|
|
|
|
|
by less_less
1101 days ago
|
|
> When someone arbitrages prices back to where they should be, they are performing a service that everyone else benefits from, and are rightly compensated for this. Now, are finance people compensated too much for correcting price discrepancies? If yes, then that’s another arbitrage opportunity! While I agree that finance serves a useful purpose, I don't understand this bit. Suppose hypothetically that arbitrage gives some social utility, but not in proportion to the amount of money it makes for arbitrageurs, and thus not in proportion to the effort put into it. Suppose that society is overproducing finance -- that most people would be better off if the world had slightly worse pricing information, fewer financial datacenters and low-latency microwave links, less human effort devoted to banking, and more of something else that could be built with those resources and that effort. Maybe this creates another arbitrage opportunity -- maybe in an idealized free market (where there are no barriers to entry) more people would work in finance, and their competition would reduce profits.

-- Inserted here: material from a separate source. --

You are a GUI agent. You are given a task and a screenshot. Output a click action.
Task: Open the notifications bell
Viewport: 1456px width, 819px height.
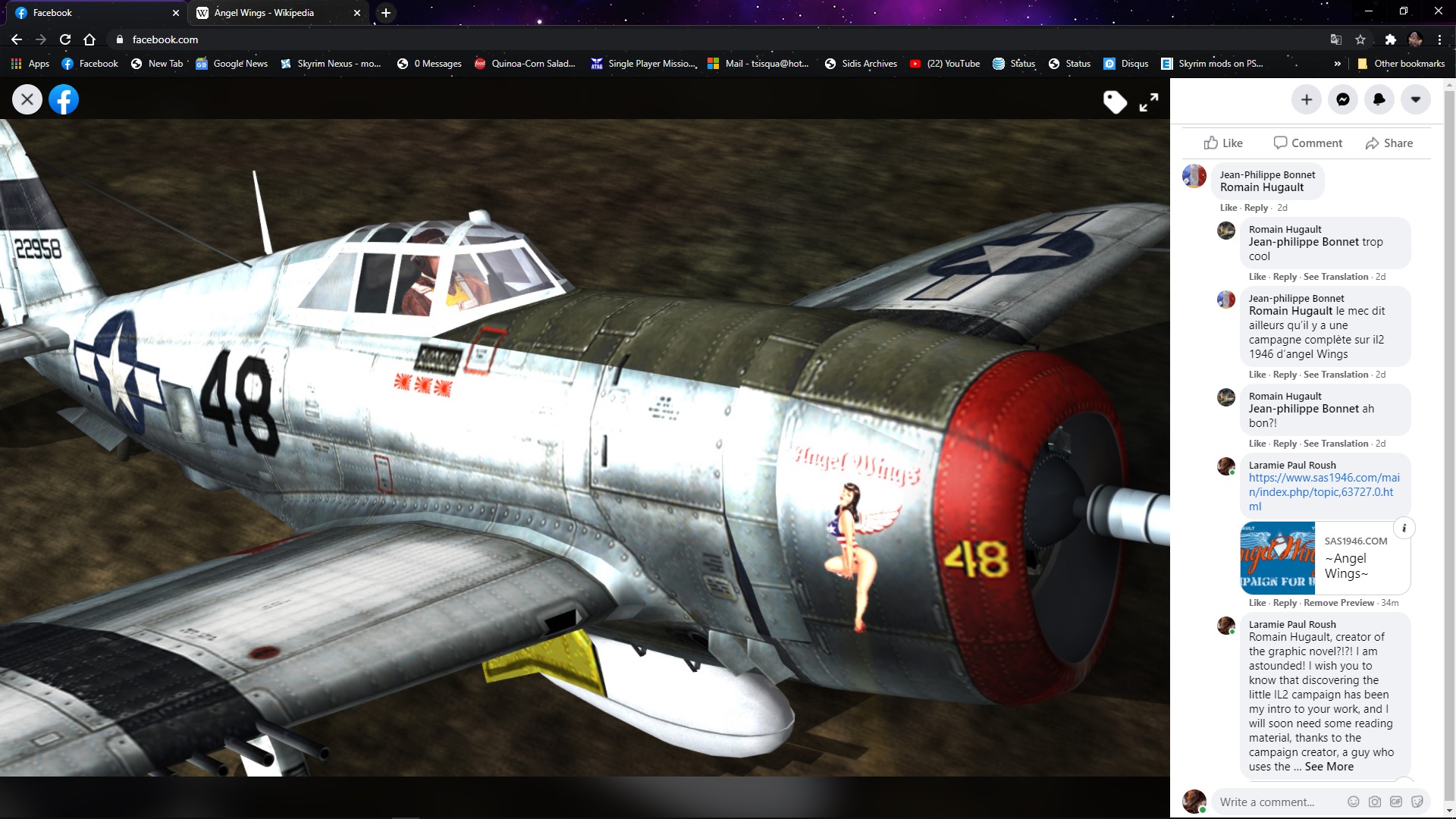(1379, 99)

But it seems to me that this would only worsen the overproduction problem. Or is there something I'm missing here? Why isn't this really an "opportunity" to (carefully) increase taxes on finance, so that it won't be overproduced by as much? |
|
Rather, because the gain produced by financial instruments is proportional to the wealth someone has, the returns of finance disproportionately benefit those with large amounts of wealth. One man can only make so much plumbing or being a mechanic, but can make an arbitrary about by investing in ETFs.
In other words, if the financial sector was largely a collection of small businesses run by middle class people, no one would think it was a problem that they make money. That would be great! But in reality it's a smaller amount of companies and smaller amount of wealthy people that benefit from it.
That problem isn't unique to finance, it affects many parts of our society.